Problem polega na tym,że kiedy wciskam pedał hamulca ,to leci mi do podłogi,a hamulce są, ale bardzo słabe.Dziwną rzeczą jest w tym to,że nie mam ubytków w ilości płynu hamulcowego.Wszystko to stało się z dnia na dzień.Kiedy podpąpuje to pedał staje się twardy,ale gdy go puszczam ,to po następnym naciśnięciu znowu leci do podłogi.W układzie hamulcowym nigdy nie zabrakło mi płynu i nic nie było robione.Znajomy twierdzi,że to wina pompy,a ja ,że układ jest zapowietrzony.Słyszałem takie opinie,że sam układ może się zapowietrzyć,bo płyn się starzeje czy coś takiego.Może ktoś spotkał się z takim problemem i podpowie ,bo jak wiadomo odpowietrzyć układ który był przez tyle lat nieruszany nie jest łatwo.
Ostatnio zmieniony przez kasjopea Wto Mar 01, 2011 22:37, w całości zmieniany 1 raz
SPAMU¦
Wysłany: Pią Lis 21, 2008 23:57 Post o charakterze reklamowym. Każde Twoje kliknięcie zwiększa nasze szanse przeżycia ;)
Zgas silnik, nacisnij kilka razy hamulec az stwardnieje, wcisnij mocno i odpal auto. Co sie dzieje? Uklad hamulcowy raczej nei zapowietrza sie sam z siebie, wiec podejrzewalbym pompe.
Może cylinderki przy bębnach są niesprawne?
Kidyś miałem podobnie i cylinderki były do kosza. Przy czym mi puszczały płyn.
Nie wiem czy może być tak, że będą niesprawne i nie będą puszczać.
Podpompowuje i pedał jest twardy,trzymam,nie leci do dołu.Odpalam silnik i wtedy pedał leci do dołu.
Myślę, że jeśli chodzi o cylinderki to by puszczaly płyn.W aucie moim zdaniem największą rolę odgrywają hamulce przednie ,a jak się nie mylę to w tym modelu jest dwustopniowa pompa.
Pomógł: 387 razy Dołączył: 15 Mar 2007 Posty: 4424 Skąd: Oświęcim
Wysłany: Sob Lis 22, 2008 12:50
A dlaczego najpierw nie spróbujesz odpowietrzyć układu? Jeżeli odpowietrzysz, a sytuacja za chwilę się powtórzy to znaczy, że gdzieś jest problem. Zacznij od tego i będzie można myśleć co dalej.
A dlaczego najpierw nie spróbujesz odpowietrzyć układu? Jeżeli odpowietrzysz, a sytuacja za chwilę się powtórzy to znaczy, że gdzieś jest problem. Zacznij od tego i będzie można myśleć co dalej.
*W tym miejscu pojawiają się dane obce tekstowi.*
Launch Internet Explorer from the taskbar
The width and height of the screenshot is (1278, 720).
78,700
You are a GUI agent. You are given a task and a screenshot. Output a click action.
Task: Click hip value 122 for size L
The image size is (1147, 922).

Słuszna wielce rada i do bezzwłocznego zastosowania, godna o każdej porze dnia i nocy i w każdym stanie, czy wskazującym czy jeszcze nie albo już nie.
Pierwsze co, jak heble coś niedomagają, to przegląd "oczny" całej instalacji (przecieki, uszkodzenia, itp..) i zaraz po tym, odpowietrzanie, które zarazem, jest procesem wręcz trywialnym i o ile dadzą się odpowietrzniki odkręcić (a nie ukręcić) możliwym do szybkiego przeprowadzenia przez jedną osobę (co praktykowałem wielokrotnie na moim leciwym Polonezie, ukręcając zarazem odpowietrznik w prawym tylnym kole, a potem w nim, wykrętak urywając, i stan takowy ma miejsce po dziś dzień, tzn. od ponad roku).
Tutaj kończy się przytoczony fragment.